Use RPMSIG_SIGNATURE_TYPE and rpmcliVerifySignatures() for all RPM-based signature verification

[DemiMarie]

This is libzypp’s version of CVE-2021-3445. Only users who have turned off repository signature verification for at least one repository are vulnerable, unlike DNF which is vulnerable by default. See rpm-software-management/libdnf#1179 and rpm-software-management/dnf#1752.

Reporting publicly because this is already public in other repositories and because default configurations are not vulnerable.

[mlandres]

@DemiMarie do you have some more details about the nature of CVE-2021-3445? Why should be calling ::rpmcliVerifySignatures more secure than ::rpmVerifySignatures, which is what zypp calls (plus parsing the output to grep keyids and unsigned packages).
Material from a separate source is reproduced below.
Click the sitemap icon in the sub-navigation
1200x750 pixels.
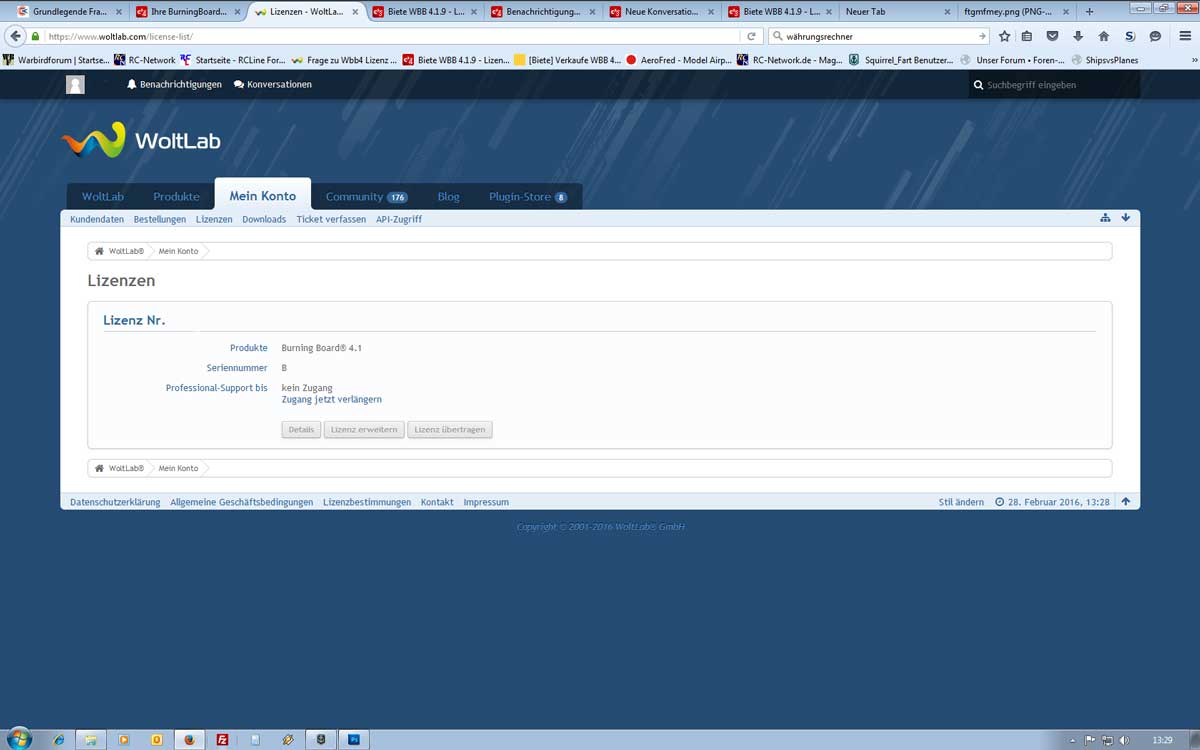[1105, 218]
Do you happen to have some 'bad' package we can use for testing?

[mlschroe]

rpmVerifySignatures and rpmcliVerifySignatures are pretty much the same. The difference is that you can verify multiple rpms with rpmcliVerifySignatures. I don't see any other meaningful difference.

Mayby this is about rpmtsSetVfyLevel(ts, RPMSIG_SIGNATURE_TYPE);, but that would disable signature checks, so do not do that...

[mlschroe]

Wait, I mixed up SetVfyLevel() with SerVfyFlags.

[mlschroe]

rpmtsSetVfyLevel(ts, RPMSIG_SIGNATURE_TYPE); would make rpm insist on a signature.

[mlschroe]

Libzypp already checks the output of the signature verification and (if configured) rejects packages with no signature anyway, so this is not needed.

[mlandres]

@DemiMarie do you have some more details about the nature of CVE-2021-3445? Why should be calling ::rpmcliVerifySignatures be more secure than ::rpmVerifySignatures, which is what zypp calls (plus parsing the output to grep keyids and unsigned packages).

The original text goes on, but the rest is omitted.